In papers filed in Manhattan federal court, the government defended its use of "boss" in a rewritten indictment against Ng Lap Seng.

Ng, 68, faces trial in May on charges that he combined with an assistant to pay bribes and illegal gratuities to the Antiguan and Dominican ambassadors. He has pleaded not guilty.

Asking for the indictment's dismissal, his lawyers said in court papers earlier this month that the U.S. government is trying to criminalize normal lobbying activities.

"People do not pay for access to public officials simply to rub elbows with the rich and powerful," the lawyers wrote. "They pay for access in the hope that someday the officials they meet will be inclined to take official action that furthers their interests."

The defense lawyers complained that a recent rewrite of the indictment added the words "Boss Wu."

"This newly alleged alias is unnecessary, irrelevant and highly prejudicial; it serves purely inflammatory purposes by suggesting that Mr. Ng is involved in organized crime," they wrote.

But prosecutors called that argument baseless in court papers Friday.

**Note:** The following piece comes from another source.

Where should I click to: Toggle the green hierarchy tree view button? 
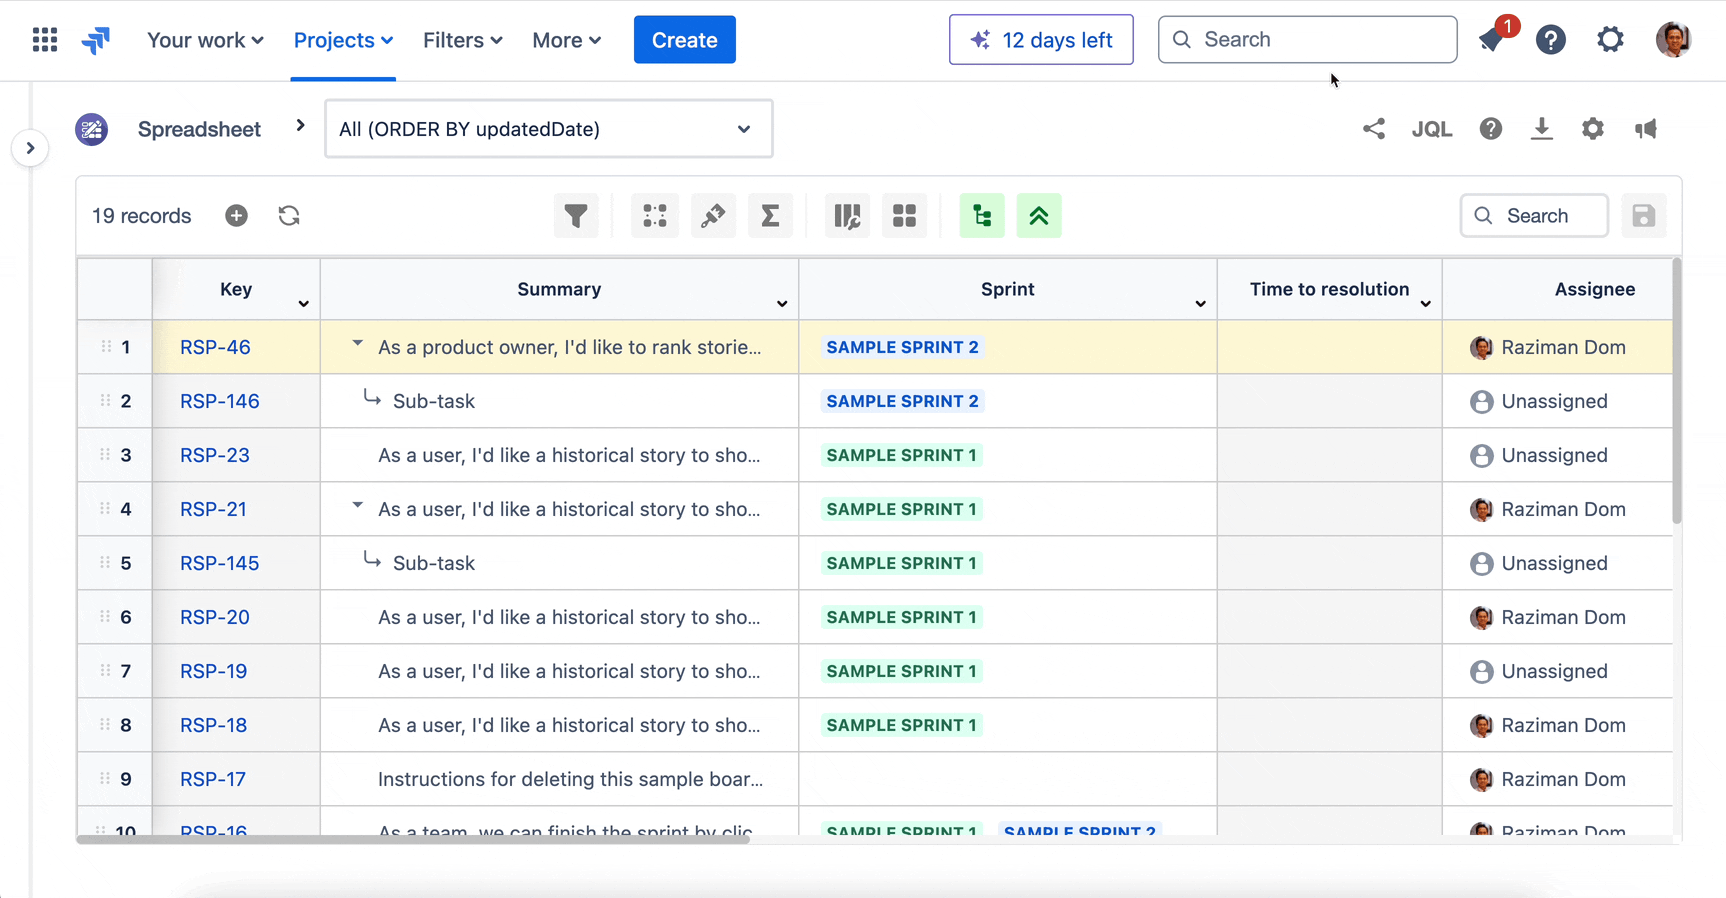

They said they planned to introduce evidence at trial that Ng was referred to in Mandarin as "Boss Wu" or "Boss" by others, including his co-defendant.

They said evidence makes it clear the term is being used out of deference to or respect for Ng's authority rather than to suggest he is involved in organized crime.

"It is far-fetched and speculative to assert that jurors would assume an organized-crime connection merely because certain of the defendant's subordinates and/or co-conspirators referred to him as 'boss,'" they wrote.

Ng has been under 24-hour guard in a posh Manhattan apartment on $50 million bail since several weeks after his September 2015 arrest.